What makes FNPs different from a doctor? Family nurse practitioners handle similar responsibilities without the need to pass medical schools! In 20+ states today, they have “full-practice autonomy.” Therefore, FNPs don’t have to work under a physician’s supervision in these states anymore. FNPs can diagnose patients and manage treatments without anyone breathing over their shoulders. And these professionals have an outstanding job satisfaction rate that shows how flexible this career is!
- Soft skills:
Besides the required medical acumen, FNPs also possess specific “soft skills” that make them better at their jobs! For instance, family nurse practitioners are groomed to become leaders/managers for taking the lead and deciding the proper course of action to treat their patients. It helps them make the correct medical decision in gruesome situations while remaining compassionate about the well-being of their patients. Since they often engage with children who require tender caregiving, FNPs must improve their verbal/non-verbal communication capabilities. They should also become more resourceful than traditional RNs for helping their colleagues and subordinates at medical facilities.
- Annual salary:
How many FNPs make a year? Estimates by PayScale indicate that family nurse practitioners have an annual income that lies beyond $90,000! Though some earners even make more than $110,000 too. You can compare it with an average RN’s salary that lies below $80,000. So, becoming a family nurse practitioner sure seems like a promotion and a lucrative employment opportunity for students. You shall have a career that doesn’t only promise a fantastic paycheck but also career growth options.
- Further certifications:
You aren’t obliged to obtain further certifications after completing your master’s degree. However, earning these qualifications can make you outshine your colleagues and contribute to more success in your career. Attaining these specializations may give you a competitive advantage in this industry as well. So, which additional certifications should you pursue?

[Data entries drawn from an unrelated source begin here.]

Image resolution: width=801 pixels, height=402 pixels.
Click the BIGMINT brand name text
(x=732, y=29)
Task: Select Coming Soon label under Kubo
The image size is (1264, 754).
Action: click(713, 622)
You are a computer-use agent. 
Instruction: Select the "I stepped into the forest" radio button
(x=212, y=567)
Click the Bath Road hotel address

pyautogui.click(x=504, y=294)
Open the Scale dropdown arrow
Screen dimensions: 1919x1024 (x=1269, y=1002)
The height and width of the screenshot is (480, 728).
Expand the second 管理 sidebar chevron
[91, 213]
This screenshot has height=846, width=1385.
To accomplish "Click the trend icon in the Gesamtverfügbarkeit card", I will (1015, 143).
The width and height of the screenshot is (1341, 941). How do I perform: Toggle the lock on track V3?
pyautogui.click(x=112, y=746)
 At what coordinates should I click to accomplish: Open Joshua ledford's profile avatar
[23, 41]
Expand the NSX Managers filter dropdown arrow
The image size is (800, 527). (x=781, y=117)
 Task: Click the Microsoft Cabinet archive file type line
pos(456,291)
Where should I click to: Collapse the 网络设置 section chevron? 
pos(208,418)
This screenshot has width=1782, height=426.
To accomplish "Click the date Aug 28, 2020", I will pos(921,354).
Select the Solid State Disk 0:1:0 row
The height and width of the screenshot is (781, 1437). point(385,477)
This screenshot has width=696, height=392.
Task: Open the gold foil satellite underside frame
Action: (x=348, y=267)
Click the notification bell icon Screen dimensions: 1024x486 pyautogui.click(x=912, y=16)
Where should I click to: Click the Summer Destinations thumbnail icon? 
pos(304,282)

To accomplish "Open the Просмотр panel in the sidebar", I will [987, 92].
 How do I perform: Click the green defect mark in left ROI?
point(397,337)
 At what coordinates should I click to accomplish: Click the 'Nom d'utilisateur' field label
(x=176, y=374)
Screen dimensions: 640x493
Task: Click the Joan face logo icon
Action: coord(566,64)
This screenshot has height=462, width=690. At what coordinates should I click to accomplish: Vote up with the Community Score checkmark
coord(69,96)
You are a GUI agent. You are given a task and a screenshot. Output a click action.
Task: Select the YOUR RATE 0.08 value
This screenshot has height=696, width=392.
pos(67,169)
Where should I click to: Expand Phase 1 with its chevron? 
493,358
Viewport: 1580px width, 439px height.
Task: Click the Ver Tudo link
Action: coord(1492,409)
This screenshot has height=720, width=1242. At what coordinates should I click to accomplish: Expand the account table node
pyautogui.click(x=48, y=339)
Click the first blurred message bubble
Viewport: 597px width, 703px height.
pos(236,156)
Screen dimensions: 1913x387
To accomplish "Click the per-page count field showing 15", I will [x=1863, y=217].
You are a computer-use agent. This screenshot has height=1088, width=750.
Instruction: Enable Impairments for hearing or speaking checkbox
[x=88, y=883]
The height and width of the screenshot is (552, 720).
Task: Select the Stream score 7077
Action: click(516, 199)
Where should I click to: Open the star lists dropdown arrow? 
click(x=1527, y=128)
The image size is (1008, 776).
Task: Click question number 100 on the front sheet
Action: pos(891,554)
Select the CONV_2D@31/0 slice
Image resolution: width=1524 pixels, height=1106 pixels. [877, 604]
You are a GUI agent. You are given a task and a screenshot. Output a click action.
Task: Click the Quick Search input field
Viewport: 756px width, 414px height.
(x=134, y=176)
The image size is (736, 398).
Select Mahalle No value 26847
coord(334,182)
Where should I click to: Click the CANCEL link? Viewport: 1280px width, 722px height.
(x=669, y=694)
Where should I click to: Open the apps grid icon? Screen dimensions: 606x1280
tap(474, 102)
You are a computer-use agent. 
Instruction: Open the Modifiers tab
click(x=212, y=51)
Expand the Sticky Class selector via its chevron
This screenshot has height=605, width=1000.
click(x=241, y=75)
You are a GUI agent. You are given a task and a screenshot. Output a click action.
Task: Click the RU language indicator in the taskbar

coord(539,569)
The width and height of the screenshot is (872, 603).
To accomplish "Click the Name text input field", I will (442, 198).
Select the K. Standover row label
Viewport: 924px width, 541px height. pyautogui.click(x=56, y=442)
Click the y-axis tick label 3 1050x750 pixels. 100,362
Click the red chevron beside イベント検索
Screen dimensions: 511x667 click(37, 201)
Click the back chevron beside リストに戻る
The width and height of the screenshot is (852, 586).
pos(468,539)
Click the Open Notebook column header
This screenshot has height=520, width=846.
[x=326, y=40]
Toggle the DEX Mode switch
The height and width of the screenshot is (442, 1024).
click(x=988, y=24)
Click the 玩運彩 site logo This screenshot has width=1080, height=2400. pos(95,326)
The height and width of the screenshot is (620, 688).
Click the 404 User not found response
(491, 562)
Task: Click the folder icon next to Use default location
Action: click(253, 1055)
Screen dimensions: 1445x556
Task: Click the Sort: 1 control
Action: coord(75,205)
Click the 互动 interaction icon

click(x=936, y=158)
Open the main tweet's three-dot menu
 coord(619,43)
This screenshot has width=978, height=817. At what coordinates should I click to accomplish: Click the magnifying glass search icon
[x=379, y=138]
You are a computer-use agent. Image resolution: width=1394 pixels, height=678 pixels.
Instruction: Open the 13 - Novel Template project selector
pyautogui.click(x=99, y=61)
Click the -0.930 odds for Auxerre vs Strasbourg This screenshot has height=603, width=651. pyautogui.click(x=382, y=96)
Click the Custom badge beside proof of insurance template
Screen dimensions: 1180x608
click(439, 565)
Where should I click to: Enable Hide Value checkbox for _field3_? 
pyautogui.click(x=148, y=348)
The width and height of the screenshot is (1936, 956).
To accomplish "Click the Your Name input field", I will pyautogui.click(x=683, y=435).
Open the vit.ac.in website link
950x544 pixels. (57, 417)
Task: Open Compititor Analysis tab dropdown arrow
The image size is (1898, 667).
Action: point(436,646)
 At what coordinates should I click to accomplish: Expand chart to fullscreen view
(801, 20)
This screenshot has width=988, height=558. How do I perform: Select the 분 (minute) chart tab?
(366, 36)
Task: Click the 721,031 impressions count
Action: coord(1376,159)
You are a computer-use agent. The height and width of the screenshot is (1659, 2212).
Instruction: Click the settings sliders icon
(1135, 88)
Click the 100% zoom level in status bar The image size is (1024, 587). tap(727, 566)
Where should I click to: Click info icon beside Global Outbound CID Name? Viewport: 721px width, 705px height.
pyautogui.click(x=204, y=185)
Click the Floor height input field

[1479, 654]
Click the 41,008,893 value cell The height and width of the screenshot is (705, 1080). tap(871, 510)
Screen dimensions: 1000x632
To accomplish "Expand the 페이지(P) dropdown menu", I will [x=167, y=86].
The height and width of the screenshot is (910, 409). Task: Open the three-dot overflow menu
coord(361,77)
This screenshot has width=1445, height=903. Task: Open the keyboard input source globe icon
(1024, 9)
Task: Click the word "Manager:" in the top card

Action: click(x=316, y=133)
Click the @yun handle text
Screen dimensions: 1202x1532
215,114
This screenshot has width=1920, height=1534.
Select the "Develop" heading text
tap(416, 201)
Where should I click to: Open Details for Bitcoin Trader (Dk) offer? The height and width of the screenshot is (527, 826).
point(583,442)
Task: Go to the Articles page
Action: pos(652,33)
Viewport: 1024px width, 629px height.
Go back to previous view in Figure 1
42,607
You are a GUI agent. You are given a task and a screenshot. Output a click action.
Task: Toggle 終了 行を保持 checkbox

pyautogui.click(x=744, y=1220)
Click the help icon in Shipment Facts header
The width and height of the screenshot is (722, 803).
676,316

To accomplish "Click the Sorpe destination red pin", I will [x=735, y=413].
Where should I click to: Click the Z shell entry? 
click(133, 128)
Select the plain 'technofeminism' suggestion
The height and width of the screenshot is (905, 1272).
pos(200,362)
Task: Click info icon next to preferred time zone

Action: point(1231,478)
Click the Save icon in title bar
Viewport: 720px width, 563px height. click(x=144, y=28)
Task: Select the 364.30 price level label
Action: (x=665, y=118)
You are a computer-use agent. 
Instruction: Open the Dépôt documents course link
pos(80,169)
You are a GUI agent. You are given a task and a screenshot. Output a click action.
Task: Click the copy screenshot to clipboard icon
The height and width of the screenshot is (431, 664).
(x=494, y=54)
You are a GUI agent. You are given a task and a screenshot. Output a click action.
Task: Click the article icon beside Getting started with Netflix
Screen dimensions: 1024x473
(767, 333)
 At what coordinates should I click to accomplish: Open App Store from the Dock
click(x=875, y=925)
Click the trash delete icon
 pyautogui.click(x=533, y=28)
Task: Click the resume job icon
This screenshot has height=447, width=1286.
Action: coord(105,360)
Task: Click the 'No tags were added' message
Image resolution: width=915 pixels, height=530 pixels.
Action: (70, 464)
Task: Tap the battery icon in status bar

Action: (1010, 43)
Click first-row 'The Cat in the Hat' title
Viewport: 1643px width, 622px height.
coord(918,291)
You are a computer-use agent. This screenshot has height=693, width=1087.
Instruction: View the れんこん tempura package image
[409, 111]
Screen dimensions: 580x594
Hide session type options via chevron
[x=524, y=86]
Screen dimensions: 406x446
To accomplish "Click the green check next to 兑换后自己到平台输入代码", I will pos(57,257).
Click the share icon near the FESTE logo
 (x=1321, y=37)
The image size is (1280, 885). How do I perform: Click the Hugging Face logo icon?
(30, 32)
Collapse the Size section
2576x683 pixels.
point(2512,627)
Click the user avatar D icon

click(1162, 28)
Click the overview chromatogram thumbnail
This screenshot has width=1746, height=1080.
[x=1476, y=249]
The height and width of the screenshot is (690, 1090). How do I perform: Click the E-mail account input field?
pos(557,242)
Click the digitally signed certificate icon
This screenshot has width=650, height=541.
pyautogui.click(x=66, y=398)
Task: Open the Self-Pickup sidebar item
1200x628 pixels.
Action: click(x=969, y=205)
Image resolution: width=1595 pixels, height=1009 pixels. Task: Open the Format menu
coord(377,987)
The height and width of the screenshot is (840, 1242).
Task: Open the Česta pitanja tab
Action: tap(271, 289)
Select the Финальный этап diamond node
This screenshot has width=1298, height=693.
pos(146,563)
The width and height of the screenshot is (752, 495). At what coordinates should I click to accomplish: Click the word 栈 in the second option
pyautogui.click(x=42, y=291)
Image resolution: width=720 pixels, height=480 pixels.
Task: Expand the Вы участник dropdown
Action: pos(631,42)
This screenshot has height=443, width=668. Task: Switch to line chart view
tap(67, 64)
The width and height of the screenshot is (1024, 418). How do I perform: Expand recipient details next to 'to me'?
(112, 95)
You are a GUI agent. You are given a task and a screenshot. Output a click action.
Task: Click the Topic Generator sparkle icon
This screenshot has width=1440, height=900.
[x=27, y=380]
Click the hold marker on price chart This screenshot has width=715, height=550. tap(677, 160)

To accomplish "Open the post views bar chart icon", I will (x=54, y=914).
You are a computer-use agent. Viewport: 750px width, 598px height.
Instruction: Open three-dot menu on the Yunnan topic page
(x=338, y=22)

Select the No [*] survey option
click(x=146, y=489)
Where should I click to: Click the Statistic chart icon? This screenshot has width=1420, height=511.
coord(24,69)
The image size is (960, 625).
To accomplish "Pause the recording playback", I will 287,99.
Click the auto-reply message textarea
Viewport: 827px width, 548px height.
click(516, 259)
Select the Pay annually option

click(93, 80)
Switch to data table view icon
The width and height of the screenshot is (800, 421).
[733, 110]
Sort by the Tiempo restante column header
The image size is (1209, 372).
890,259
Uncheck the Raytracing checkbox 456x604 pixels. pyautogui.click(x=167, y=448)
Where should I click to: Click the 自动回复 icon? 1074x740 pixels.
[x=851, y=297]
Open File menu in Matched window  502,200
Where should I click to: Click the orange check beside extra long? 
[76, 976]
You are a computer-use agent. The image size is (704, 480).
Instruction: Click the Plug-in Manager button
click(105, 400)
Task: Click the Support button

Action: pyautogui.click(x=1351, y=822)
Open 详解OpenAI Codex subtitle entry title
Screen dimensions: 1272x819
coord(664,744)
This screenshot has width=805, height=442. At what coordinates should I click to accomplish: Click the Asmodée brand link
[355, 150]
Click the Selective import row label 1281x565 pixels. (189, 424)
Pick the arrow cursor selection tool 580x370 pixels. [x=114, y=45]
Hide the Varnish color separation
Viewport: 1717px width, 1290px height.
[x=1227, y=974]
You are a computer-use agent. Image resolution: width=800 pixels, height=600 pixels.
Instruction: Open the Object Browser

You have several options when it does come to continued education. We have collected some fields in which FNPs can specialize appropriately:
- Acute/Critical Care
- Emergency Care Nurse Practitioner
- Pain/Obesity/Diabetes Management
We’ve discussed how family nurse practitioners (FNPs) constitute some of the most well-paid and well-educated individuals in our country’s health sector. Earning their MSN from reputable institutes, these professionals are counted amongst our nation’s most in-demand healthcare practitioners. It’s estimated that AANP and FNPs come with ten years’ worth of experience on average. Moreover, their salary often exceeds $110,000, while further specializations can help FNPs advance in their careers. They are skilled in critical thinking and ethical decision-making. In contrast, their responsibilities enable FNPs to take care of patients of all ages and sexes. They create a lifelong connection with patients they deal with in society.